Friday, August 31, 2012

Fearing My Frailty, Not My Phone

I took great caution in obtaining a smartphone for two reasons. First, as a general rule I don't like carrying anything in my pocket smarter than I am. Second, I feared I would become a tool of social media rather than allowing it to be a tool for me.  Having had my phone for about a month now, I feel that both of my concerns have been realized.

The phone is amazing, and it really seems to have some level of problem-solving intelligence. Okay, not really, but the apps are wonderful, and I love being able to make Facebook, Instagram, and Flickr coalesce in order to share my photos with a variety of different folks who want to see them. I am trying to fit twitter into the mix as well, and while I am still figuring out how everything unites, I really think the phone allows one to utilize news, updates, and ideas well, hitting different quadrants for different friends and family, based on their own connectivity to unique sites. The phone is a wonderful relational tool (and, yes, it may be smarter than me).

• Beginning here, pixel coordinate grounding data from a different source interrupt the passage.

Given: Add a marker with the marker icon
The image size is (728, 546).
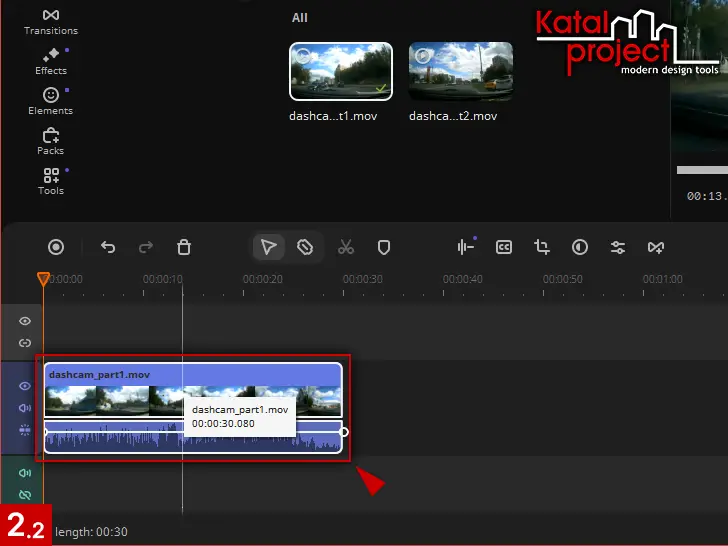Looking at the screenshot, I should (383, 247).
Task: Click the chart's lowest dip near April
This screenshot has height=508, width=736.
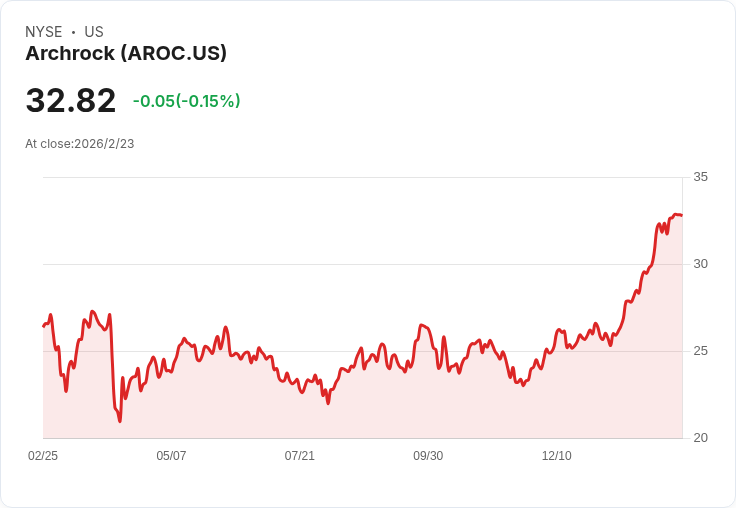Action: click(120, 421)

That being said, some days I am truly possessed by social media. I cannot get enough of it. I post this or that, check for reactions, devour others' updates, and wait for their responses. I become addicted to both giving and getting attention (the latter more so, if I'm honest). I constantly find myself on a variety of apps, not only out of a sense of desire but obligation, both of which have grown in strength each week that the phone has been in my possession. Truly, I finally feel "plugged in" to the social-media-subculture, and I am loving my place in it.

But this has happened at great cost (and I do not use that adjective lightly). My attention is skewed. I have found myself pulling out my phone at any lull in conversation. I find myself checking updates when I could be taking time to pray. I look toward the next time I can check my phone rather than read the Word. My interactions with real, physical human beings get divided attention because I am pre-occupied over scoring 20-points-per-turn on a game I used to refuse to play or because I "feel behind" on a news source I thought was ridiculous until about 6 months ago.

I was right to be afraid.

But I am not overly disheartened. On the contrary, I am excited. Three quick reasons why this is. First, I have seen the true value of the iPhone as a social tool. I feel connected to folks in a new way, and I really do see that virtual connection as an avenue to a more actual one. Second, I see the joy that can be brought via social media, and the smartphone is a valuable device for said purpose. Third, and most importantly, I have learned that the iPhone is not the problem. My human nature to put any-and-every-thing above God is the problem. Strangely, I have never felt so convicted about a good thing. I am encouraged by the possibilities of using this tool, but I know that it has very real power to pull focus from my relationship with the Lord and put it onto my relationships with others and "the culture".  Of course, focusing on others is not not the problem; the problem is trading down from the best thing, to a good thing.  This is a dynamic I need to change. Lord-willing, I can.